Health care and higher education can learn much from one another. Both industries are being disrupted by new technologies, rising prices, and an increasing need for collaborations. To thrive in their ever-evolving environments, hospitals and universities are learning to tackle these challenges with open minds.
In light of this, Clark University hosted a Healthcare Sector Roundtable aimed to encourage cross-industry insights and forge innovative partnerships.
On March 19, health care talent executives gathered alongside university administrators to discuss new and emerging trends affecting the health care workforce. Much of the discussion focused on developing talent outside of clinical areas within the health care sector, identifying and evaluating Clark’s academic assets to explore how to fill those talent gaps.
In Worcester, the local economy hinges upon education and healthcare — the so-called “eds and meds” industries. According to the Bureau of Labor Statistics, there are currently over 68,000 jobs within the education and health services sector in Worcester County.
As America’s aging baby boomer population demands medical care, the academic community seeks to build an increasingly skilled workforce.
“The health care sector holds a future vision of the things we should be paying attention to moving forward,” says John G. LaBrie, dean of Clark University’s School of Professional Studies and associate provost for professional education. “We want to ensure that we are thinking proactively about employer needs so we can craft and deliver credentials that serve our students and the local economy best.”
The panelists offered opinions on how to best align academic programming with growing employer needs.
Many spoke about the difficulties of finding qualified health workers equipped with the skillsets in demand. Panelists identified several key areas of growth in the future of health care: data analytics and informatics, preventative medicine, and leadership development.
The panelists noted the emerging need for workers skilled in data analytics and informatics since the translation of data into meaningful insights is critical to optimize efficiency, improve quality of patient care, and enhance health outcomes. They recommended students take coursework to develop their quantitative and writing skills, which health professionals need to analyze and communicate data. Participants also noted a mounting demand for telehealth — the use of technology to provide long-distance and mobile clinical care, education, and administration. The aging population will demand expanded homecare and telehealth options, prompting a new wave of job opportunities in this sector, they said.
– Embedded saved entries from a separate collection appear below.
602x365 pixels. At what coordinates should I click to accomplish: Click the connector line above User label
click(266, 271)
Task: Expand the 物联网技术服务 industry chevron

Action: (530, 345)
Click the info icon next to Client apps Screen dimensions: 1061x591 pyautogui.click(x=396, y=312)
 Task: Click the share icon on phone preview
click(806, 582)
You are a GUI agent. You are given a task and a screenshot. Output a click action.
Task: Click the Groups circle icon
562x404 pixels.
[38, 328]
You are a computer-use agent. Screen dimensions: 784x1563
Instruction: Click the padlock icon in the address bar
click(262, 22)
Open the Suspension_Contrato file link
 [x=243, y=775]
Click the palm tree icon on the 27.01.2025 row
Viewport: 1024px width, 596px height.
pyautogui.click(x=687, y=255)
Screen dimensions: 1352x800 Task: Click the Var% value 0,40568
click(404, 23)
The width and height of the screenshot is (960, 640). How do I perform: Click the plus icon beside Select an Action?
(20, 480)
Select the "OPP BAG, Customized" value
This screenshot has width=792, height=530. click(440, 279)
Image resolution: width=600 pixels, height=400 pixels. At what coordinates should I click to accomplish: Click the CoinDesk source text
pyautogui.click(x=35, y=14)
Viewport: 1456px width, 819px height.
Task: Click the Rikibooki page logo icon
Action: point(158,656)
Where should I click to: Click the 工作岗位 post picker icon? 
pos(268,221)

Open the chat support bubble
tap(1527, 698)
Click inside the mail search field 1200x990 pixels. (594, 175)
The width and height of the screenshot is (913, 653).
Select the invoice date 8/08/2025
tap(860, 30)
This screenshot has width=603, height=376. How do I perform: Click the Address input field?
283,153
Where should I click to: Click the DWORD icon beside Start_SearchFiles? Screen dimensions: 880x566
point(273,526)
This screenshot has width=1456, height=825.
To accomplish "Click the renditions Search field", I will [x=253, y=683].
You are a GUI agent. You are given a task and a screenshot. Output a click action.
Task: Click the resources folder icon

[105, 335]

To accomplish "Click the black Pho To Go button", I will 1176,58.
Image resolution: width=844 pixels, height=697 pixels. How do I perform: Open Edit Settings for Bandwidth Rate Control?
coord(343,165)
As the health care industry is transforming from a sick-care model to a well-care one, more emphasis is being placed on proactively educating the public about health and well-being.
Clark has acted as a long-standing facilitator and champion of local community education and development. Panelists agreed that Clark students are known throughout the industry for their vision for helping the community — and that Clark should continue to foster this capacity.
Some expressed a desire to partner with universities like Clark to help students identify their individual skillsets. “The role of the university should be to draw out the passion in its students,” says LaBrie. “We look forward to developing new ways to facilitate this alongside our health care partners.”
With a large group of health care leaders set to retire in the coming decade, panelists agreed that developing leadership from within the health care ranks is a challenge. They suggested clinicians receive formal education to help them advance into leadership roles, and expressed interest in partnering with Clark to offer leadership development and management training.
Panelists encouraged students to prepare for changes in the industry, especially as roles and responsibilities shift, recommending they be exposed to different facets of health care so they can adapt with confidence. Panelists urged students to pursue internship opportunities that will give them a broad range of skills and expose them to different areas within the field.
“Experiential learning is one area where Clark really excels,” LaBrie says. “We offer our students a high return on investment by providing them with the direct, hands-on application of knowledge that will prepare them for their careers.”
Panelists included Matilde “Mattie” Castiel, commissioner for Health and Human Services, City of Worcester; Michael J. Paruta, chief human resources officer (CHRO) at Saint Vincent Hospital and CHRO Group Lead, Massachusetts and South Carolina Market, Tenet Health; Kimberly Napier, senior talent engagement consultant, Harvard Pilgrim Health Care; Paul D. Judd, vice president for human resources talent acquisition at UMass Memorial Health Care; Paul Heffernan, vice president of human resources, Heywood Healthcare; and Toni McGuire, president and chief executive officer, Edward M. Kennedy Community Health Center.
The Healthcare Sector Roundtable is part of an ongoing effort by Clark University to engage local employers in efforts to ensure student success. A technology sector roundtable will be held this fall.